Barry Michael Cooper, a writer and producer who worked on several classic New York films, has died at the age of 66.
Cooper died Tuesday in Baltimore. His friend and fellow filmmaker Nelson George confirmed the death on his Substack. A cause of death has yet to be revealed.
The screenwriter is best known for his work on Harlem-based films “New Jack City,” “Sugar Hill” and “Above the Rim.”
He started his career as a journalist in the 1980s and made his screenwriting debut on the 1991 hit “New Jack City.”
The Harlem native wrote eye-opening chronicles of Harlem’s culture of fashion, music, literature and fashion as a journalist for The Village Voice and Spin Magazine before his screenwriting took off. He published pieces like “Teddy Riley’s New Jack Swing: Harlem Gangsters Raise a Genius,” and “Crack, a Tiffany Drug at Woolworth Prices”— hard-hitting pieces that gave readers a glimpse into the intricate world of Harlem and the effects of the crack epidemic.
Cooper’s 1987 piece “New Jack City Eats Its Young” served as inspiration for the Wesley Snipes-led “New Jack City” film.

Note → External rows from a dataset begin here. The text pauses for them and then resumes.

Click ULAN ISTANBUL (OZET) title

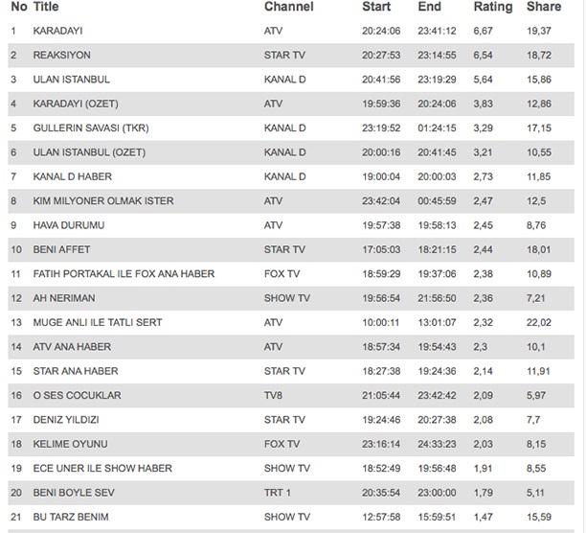coord(89,152)
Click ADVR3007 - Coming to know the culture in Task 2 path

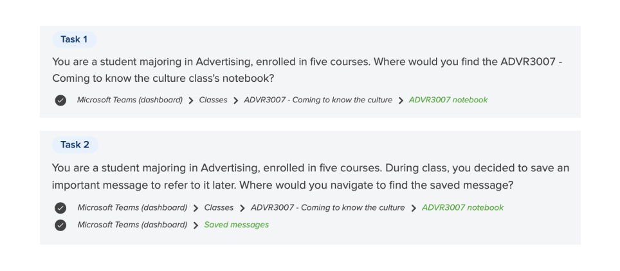coord(328,208)
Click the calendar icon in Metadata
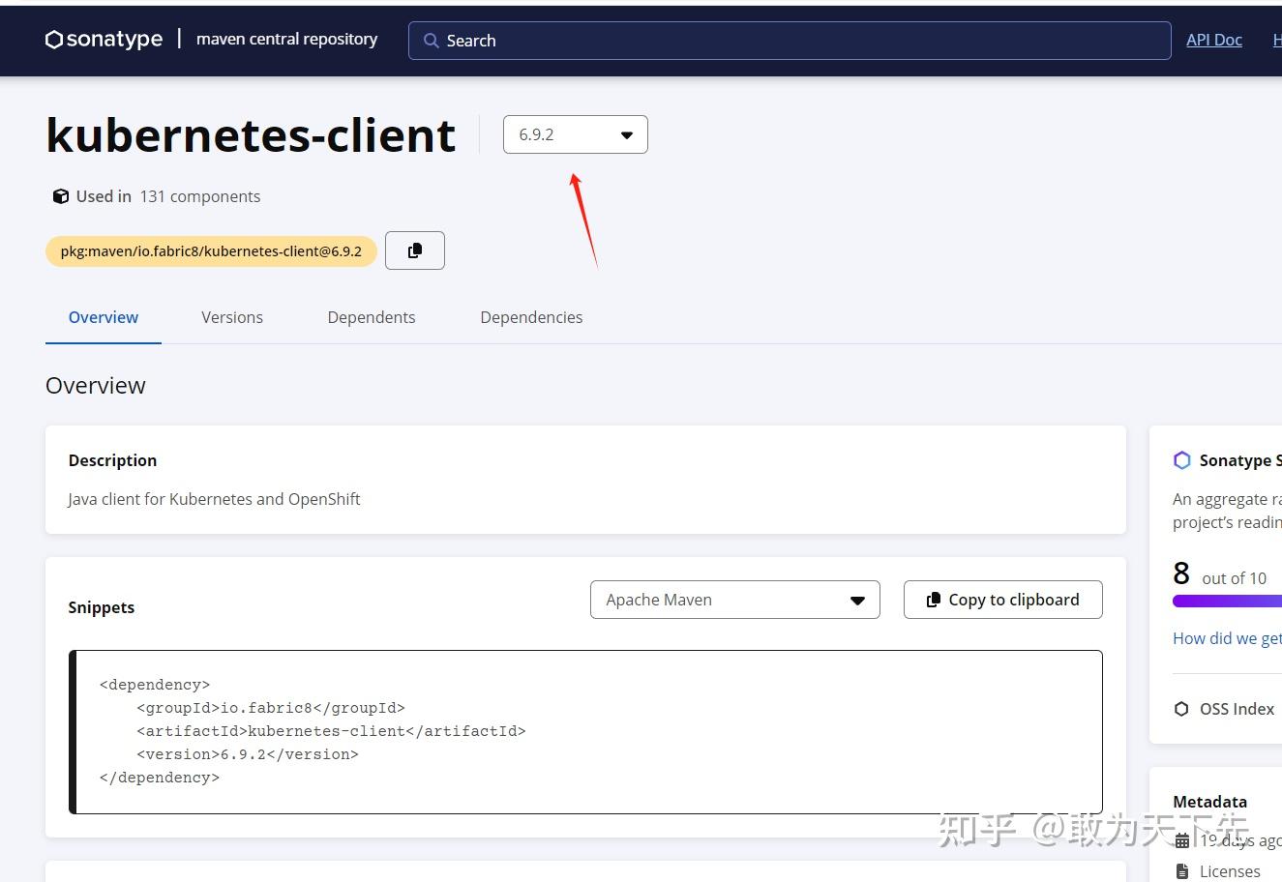Screen dimensions: 1282x882 (1181, 840)
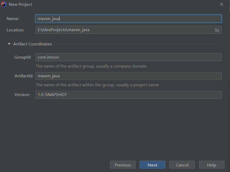Open the folder browse icon in Location field

coord(217,30)
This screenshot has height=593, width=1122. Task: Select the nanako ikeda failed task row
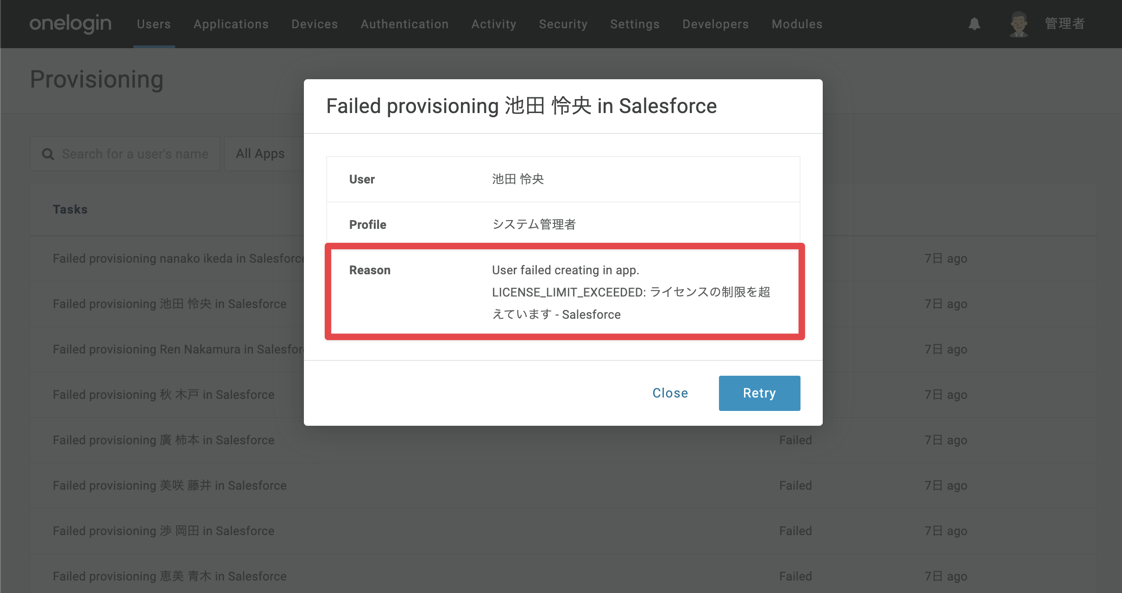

“If there was no “New Jack,” there would be no “Boyz n the Hood,” there would be no “Menace II Society,” because it let the public know, and more importantly let the suits in the studios know, that these movies make money,” Cooper said in a 2007 interview with Stop Smiling. “I think it set it off.”
His last project was the 2017 television adaptation of Spike Lee’s “She’s Gotta Have It,” on which he worked as a producer and wrote three episodes.
Cooper is survived by his son Matthew.